Sebagai orang Jakarta asli, sejak kecil, kalimat itu adalah yang paling ditunggu-tunggu oleh saya dan kedua adik saya. Soalnya pulang ke kampung halaman papa di Semarang berarti makanan enak sudah menanti. Lupakan yang namanya makan 3 kali sehari, karena kalau sudah masuk ke Jawa Tengah, makan jadi 5 kali sehari, plus nyemil yang non-stop.
Emangnya, apa sih yang harus dicoba kalau sampai Semarang?
Lumpia (atau kadang ditulis loenpia)
Masakan ini terbuat dari campuran rebung, telur dan udang yang dibungkus dengan kulit mirip buritto tipis atau yah, martabak telur deh. Bisa disajikan basah (tapi isinya tetap sudah digoreng matang) ataupun digoreng hingga kulitnya crispy. Biasanya dimakan seperti snack dengan bawang dan saus manis, tapi kalau saya biasanya makan lumpia dengan nasi panas.
Beli lumpia di mana? Tiap orang punya kesukaan masing-masing dan sekarang ini di Semarang ada banyak sekali toko yang jual lumpia. Mulai dari yang tradisional di gerobak hingga yang berbentuk toko dengan bangunan beton. Favorit saya adalah Lumpia Gang Lombok. Tapi beli lumpia di sini penuh perjuangan, selain harganya yang lebih mahal, kalau kesiangan datang kita akan kehabisan. “Datang sebelum makan siang, Bu,” saran tukang parkirnya.

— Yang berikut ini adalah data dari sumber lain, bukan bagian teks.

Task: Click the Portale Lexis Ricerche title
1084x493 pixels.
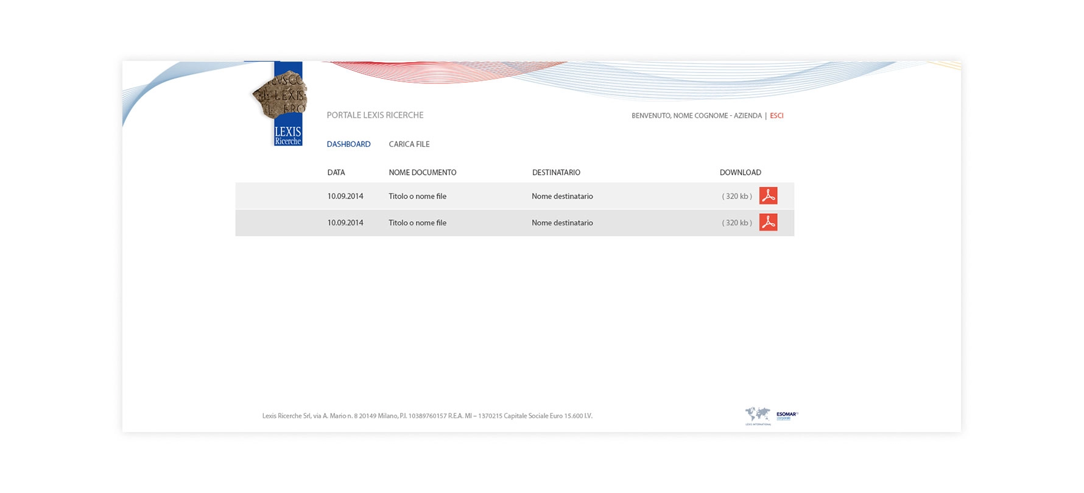Action: (x=375, y=115)
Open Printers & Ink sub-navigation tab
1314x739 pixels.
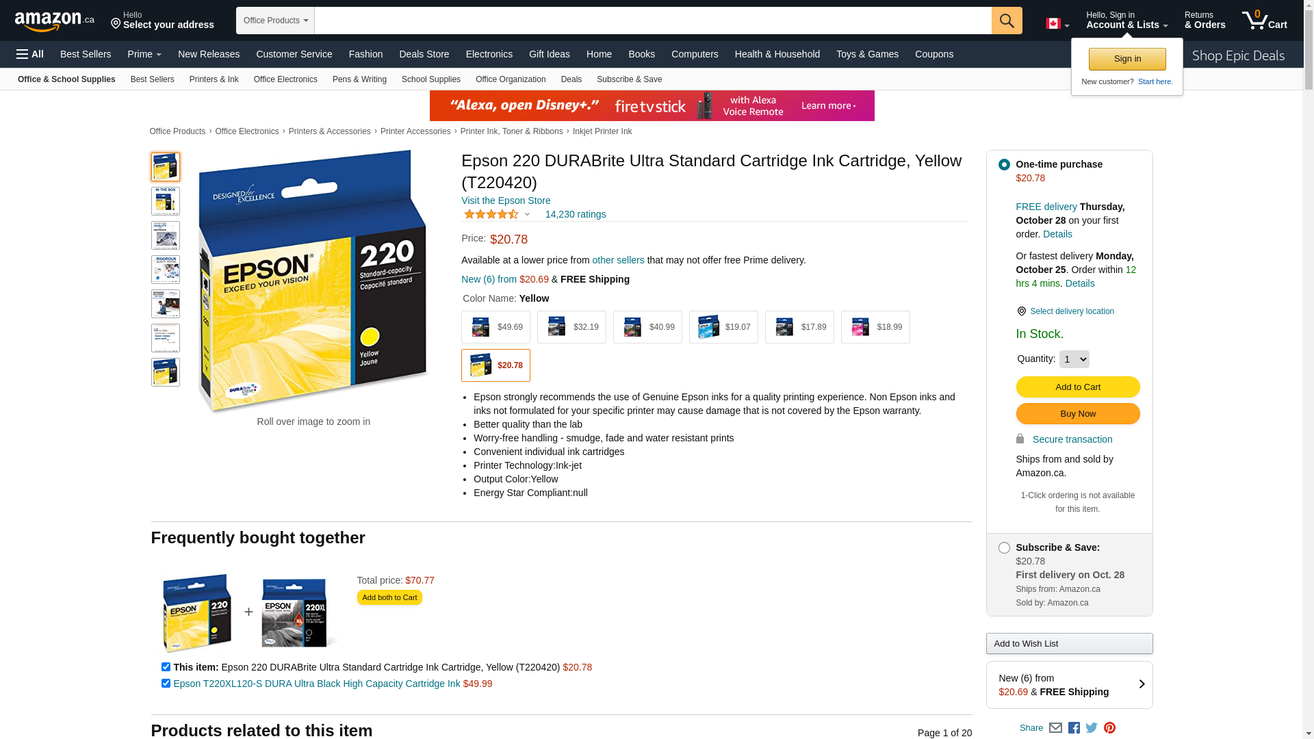214,79

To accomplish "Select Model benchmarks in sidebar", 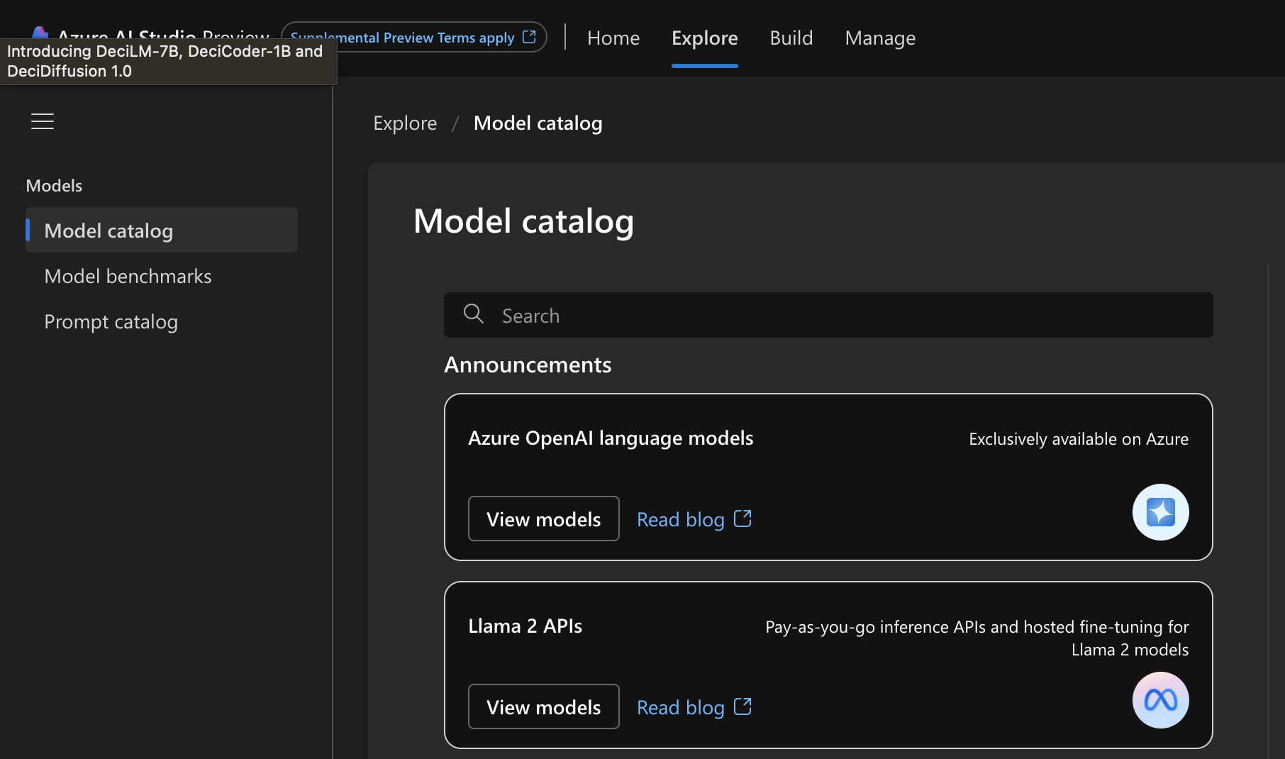I will pos(128,276).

Kalau tidak ya yang depan Sanitas. Ini juga ada beberapa gerobak yang semuanya menjual Lumpia, yang bisa membedakan mana yang “asli” hanya papa saya soalnya si penjual dulu teman sekampungnya waktu jaman kemerdekaan. Selain itu ada Lumpia Sari Rasa. Buat yang tidak terlalu suka rebung, kata teman saya mending makan Sari Rasa karena rasio rebung, telur dan udangnya lebih seimbang.
Tahu Petis
Makanan apaan nih? Tahu digoreng trus dioleskan “selai” berwarna hitam pekat yang namanya petis. Rasanya campur aduk, manis tapi agak asin juga. Dan petisnya selalu diberikan berlebih jadi ketika kita gigit pasti petisnya luber dan kita end up harus cari tissue
Trus petis ini apa? Biasanya sih terbuat dari udang yang dicampur dengan gula.

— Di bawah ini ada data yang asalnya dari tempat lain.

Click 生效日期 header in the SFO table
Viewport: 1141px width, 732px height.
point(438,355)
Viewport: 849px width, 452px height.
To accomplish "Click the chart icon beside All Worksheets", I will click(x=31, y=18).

Dulu saya benci tahu petis. Apaan nih hitam dan mengerikan. Tapi lama kelamaan, setelah bolak balik melihat sekeluarga saya dengan senangnya makan tahu petis, saya jadi suka juga. Sayangnya ngga nurun ke si Andrew yang kalau pulang ke Semarang pasti mencari nasi ayam dan bisa habis entah berapa porsi. Biarlah, nanti besar juga akan suka sendiri.
Wingko Babad
Camilan yang ini lebih sering dibawa buat oleh-oleh untuk teman sekantor atau teman sekolah karena dia tahan agak lama dibanding tahu petis (yang meskipun dipisah tahu dan petisnya juga hanya kuat sehari) atau lumpia (yang kalau belum digoreng harus langsung masuk kulkas). Dulu hanya ada 1 rasa dan rasa plain itu yang sampai sekarang saya suka. Sekarang Wingko Babad sudah bervariasi dengan rasa mulai dari coklat hingga nangka.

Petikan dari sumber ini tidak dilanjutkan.